Increase reports of job errors on Cheyenne

September 11, 2018

Updated 9/11/18 - Users are reporting a significant increase in several types of batch job errors on Cheyenne. The errors have one of the following signatures:

  1. MPT: Launch error on <node_number> cheyenne.ucar.edu
    MPT ERROR: could not run executable.
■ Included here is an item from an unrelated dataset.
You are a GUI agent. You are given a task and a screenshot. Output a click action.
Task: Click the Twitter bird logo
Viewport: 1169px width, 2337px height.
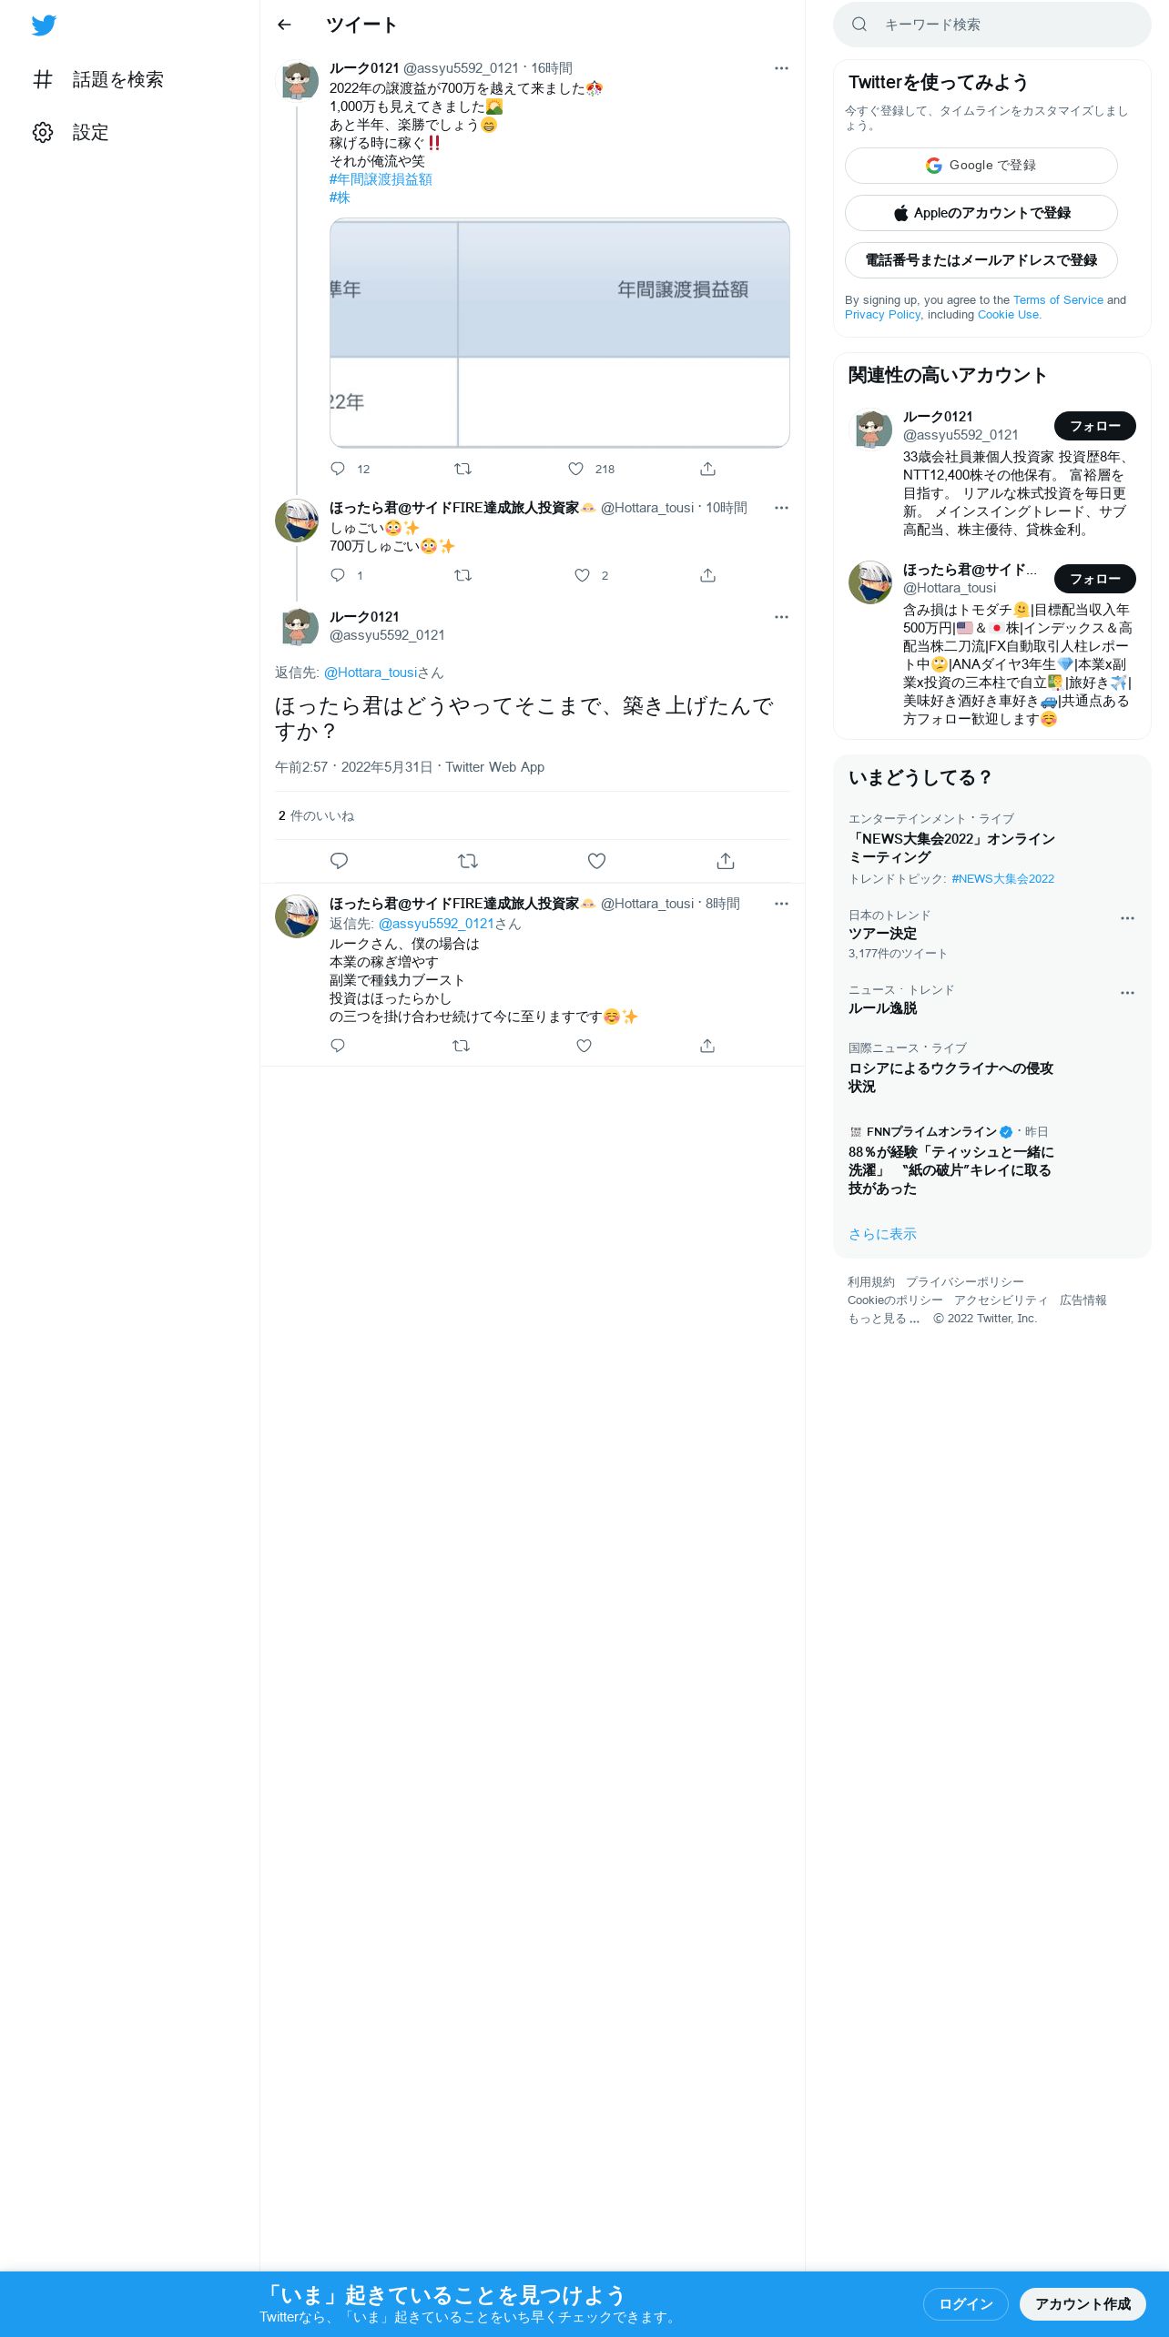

If this is a non-MPT application, you may need to set MPI_SHEPHERD=true.

  2. MPT Warning: <rank_number>: <node_number1> HCA mlx5_0 port 1 had an IB
    timeout with communication to <node_number2>. Attempting to rebuild this particular connection.
    ...
    MPT ERROR: MPI_COMM_WORLD <rank_number> has terminated without calling MPI_Finalize()
    aborting job

  3. Jobs stop making progress after several hours of executing but continue running until they exceed their wall clock limit or are killed by the user.

 

Re-submitting these types of failed job is often successful for many users.

CISL is aware of each of these categories of job failures and has been working closely with users and both hardware and software vendors to identify and resolve the root causes.  CISL has also updated several system settings which are expected to reduce the frequency of the two MPT type of job failures described above.

Watch for updates on these issues in upcoming Daily Bulletins.